Lettera a un giovane poeta ...

Ci fosse dato di veder più oltre che non giunga il nostro sapere e un poco più in là dei bastioni del nostro presentimento, forse allora sopporteremmo noi le nostre tristezze con maggiore fiducia che le nostre gioie. Che sono esse i momenti, in cui qualcosa di nuovo è entrato in noi, qualcosa di sconosciuto; i nostri sentimenti ammutoliscono in casta timidezza, tutto in noi indietreggia, sorge in noi una calma, e il nuovo, che nessuno conosce, vi sta nel mezzo e tace.
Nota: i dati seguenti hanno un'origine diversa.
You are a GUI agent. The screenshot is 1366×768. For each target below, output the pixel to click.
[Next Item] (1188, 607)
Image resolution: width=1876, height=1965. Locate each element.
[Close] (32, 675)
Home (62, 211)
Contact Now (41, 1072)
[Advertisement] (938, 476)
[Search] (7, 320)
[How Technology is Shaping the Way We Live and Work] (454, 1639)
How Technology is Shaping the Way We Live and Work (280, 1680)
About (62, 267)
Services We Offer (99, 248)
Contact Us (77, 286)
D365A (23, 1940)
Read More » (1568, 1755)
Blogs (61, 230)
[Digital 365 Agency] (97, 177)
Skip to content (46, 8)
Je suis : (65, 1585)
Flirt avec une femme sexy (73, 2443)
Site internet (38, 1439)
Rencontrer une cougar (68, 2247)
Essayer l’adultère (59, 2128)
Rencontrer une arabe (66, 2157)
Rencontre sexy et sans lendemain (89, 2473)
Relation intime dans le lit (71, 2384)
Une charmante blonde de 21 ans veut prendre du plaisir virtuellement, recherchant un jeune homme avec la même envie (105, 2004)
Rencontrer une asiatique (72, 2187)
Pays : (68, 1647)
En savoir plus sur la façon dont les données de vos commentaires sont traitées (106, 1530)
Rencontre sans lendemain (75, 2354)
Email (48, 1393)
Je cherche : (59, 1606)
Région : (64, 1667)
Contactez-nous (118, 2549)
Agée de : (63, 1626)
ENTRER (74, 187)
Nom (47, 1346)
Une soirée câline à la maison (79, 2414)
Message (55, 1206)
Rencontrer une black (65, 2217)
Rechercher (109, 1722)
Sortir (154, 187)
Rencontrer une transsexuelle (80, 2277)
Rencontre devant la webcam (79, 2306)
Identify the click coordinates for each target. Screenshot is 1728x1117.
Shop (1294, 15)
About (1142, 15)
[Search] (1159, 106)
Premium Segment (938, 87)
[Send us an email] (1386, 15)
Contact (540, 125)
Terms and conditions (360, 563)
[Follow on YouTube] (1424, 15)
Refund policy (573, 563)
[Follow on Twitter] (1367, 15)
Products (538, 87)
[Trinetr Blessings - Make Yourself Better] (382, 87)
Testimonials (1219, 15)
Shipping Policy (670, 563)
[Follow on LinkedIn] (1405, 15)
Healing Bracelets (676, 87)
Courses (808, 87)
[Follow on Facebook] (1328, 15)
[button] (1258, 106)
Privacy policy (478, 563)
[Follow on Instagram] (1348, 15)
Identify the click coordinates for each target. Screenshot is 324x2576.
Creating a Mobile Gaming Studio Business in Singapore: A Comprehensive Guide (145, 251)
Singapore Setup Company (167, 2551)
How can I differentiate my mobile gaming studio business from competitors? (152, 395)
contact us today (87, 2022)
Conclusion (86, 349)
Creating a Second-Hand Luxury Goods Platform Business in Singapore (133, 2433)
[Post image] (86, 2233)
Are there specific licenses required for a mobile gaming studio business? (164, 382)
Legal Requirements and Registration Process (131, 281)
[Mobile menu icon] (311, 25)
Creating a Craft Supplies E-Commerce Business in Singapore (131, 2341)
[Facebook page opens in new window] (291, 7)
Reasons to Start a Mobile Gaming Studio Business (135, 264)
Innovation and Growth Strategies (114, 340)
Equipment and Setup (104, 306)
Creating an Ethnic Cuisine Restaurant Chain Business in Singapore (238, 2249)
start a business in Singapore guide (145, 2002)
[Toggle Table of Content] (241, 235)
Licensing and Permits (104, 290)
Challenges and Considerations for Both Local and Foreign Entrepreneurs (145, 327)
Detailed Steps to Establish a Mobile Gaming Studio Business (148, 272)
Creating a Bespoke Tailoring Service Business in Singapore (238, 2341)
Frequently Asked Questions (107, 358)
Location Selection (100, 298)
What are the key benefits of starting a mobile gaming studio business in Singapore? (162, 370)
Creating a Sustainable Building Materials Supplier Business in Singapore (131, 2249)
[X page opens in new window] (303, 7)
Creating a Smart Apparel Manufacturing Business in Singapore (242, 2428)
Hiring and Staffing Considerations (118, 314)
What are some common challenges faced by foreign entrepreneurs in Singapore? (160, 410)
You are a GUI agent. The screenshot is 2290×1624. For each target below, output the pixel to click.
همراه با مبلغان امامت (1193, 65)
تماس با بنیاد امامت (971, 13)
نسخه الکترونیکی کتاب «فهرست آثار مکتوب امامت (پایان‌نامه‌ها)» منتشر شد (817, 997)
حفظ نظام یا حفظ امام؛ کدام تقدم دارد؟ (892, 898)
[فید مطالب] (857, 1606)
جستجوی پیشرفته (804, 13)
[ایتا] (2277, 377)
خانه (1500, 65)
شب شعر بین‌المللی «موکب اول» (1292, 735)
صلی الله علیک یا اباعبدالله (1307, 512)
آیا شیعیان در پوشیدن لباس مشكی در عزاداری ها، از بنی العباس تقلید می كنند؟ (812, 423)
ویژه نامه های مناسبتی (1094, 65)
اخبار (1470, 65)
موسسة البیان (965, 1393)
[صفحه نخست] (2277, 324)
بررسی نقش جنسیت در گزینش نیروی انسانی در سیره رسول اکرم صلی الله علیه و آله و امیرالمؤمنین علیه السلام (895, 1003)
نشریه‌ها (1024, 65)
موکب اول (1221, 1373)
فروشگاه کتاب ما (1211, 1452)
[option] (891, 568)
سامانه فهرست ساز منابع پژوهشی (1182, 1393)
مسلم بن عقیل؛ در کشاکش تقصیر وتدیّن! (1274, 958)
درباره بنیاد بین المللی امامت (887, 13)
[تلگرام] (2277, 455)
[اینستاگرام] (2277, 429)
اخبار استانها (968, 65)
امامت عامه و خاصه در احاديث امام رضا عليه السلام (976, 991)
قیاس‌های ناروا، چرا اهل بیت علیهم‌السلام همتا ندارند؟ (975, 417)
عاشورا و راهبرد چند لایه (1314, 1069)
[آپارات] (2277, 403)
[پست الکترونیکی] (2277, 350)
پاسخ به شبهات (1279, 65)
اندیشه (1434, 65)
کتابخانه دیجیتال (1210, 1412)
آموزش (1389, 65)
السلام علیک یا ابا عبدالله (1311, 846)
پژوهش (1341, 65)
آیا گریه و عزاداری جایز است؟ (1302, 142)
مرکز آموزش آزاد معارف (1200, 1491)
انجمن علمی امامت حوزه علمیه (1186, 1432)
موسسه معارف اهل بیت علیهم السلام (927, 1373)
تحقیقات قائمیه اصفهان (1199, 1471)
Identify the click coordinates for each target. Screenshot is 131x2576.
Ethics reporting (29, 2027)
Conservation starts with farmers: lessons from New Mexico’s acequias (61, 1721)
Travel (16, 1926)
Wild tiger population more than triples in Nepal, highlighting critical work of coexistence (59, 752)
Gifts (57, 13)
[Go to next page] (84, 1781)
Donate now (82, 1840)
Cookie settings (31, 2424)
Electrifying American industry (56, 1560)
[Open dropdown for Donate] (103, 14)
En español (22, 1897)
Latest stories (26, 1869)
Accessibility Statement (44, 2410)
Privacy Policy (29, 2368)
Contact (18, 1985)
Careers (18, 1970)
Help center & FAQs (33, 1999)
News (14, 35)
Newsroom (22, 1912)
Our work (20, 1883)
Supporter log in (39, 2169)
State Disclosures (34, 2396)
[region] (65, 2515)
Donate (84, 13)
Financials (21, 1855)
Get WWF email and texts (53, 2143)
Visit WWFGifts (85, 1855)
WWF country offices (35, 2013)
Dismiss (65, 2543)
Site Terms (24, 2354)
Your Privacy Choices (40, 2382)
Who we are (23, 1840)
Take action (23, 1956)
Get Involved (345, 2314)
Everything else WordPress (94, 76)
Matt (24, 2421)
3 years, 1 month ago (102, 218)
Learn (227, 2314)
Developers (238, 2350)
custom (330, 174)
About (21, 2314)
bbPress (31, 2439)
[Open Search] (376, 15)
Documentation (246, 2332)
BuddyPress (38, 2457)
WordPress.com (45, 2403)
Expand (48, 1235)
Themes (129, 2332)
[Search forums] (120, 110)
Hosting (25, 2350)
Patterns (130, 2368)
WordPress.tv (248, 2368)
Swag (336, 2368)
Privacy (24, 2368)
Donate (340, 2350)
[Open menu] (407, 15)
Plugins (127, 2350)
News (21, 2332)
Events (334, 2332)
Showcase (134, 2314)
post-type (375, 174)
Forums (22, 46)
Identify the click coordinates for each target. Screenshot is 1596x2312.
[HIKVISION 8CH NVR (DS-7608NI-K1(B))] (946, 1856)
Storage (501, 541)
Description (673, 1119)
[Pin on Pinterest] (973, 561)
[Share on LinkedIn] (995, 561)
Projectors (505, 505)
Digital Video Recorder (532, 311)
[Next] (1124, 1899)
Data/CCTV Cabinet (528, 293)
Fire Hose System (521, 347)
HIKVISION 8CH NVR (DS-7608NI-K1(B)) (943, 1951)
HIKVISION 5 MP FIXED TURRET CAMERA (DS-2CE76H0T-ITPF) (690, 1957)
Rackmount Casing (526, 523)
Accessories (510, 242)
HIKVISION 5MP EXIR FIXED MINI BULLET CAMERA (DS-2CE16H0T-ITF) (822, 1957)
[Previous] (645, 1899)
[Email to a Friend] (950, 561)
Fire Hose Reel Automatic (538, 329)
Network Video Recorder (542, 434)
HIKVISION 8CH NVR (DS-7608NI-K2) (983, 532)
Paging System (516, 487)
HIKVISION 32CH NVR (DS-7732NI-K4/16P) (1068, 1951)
Io credo che quasi tutte le nostre tristezze siano momenti di tensione, che noi risentiamo come paralisi, perché non udiamo più vivere i nostri sentimenti sorpresi [...] Perché il momento vuoto in apparenza e fisso, in cui il futuro entra in noi, è tanto più vicino alla vita, di quell'altro sonoro e casuale istante in cui esso, come dal di fuori, ci accade [...] Si sono già dovuti ripensare rovesciando tanti concetti di movimento, s'imparerà anche a poco a poco a riconoscere che quello che noi chiamiamo destino esce dagli uomini, non entra in essi da fuori.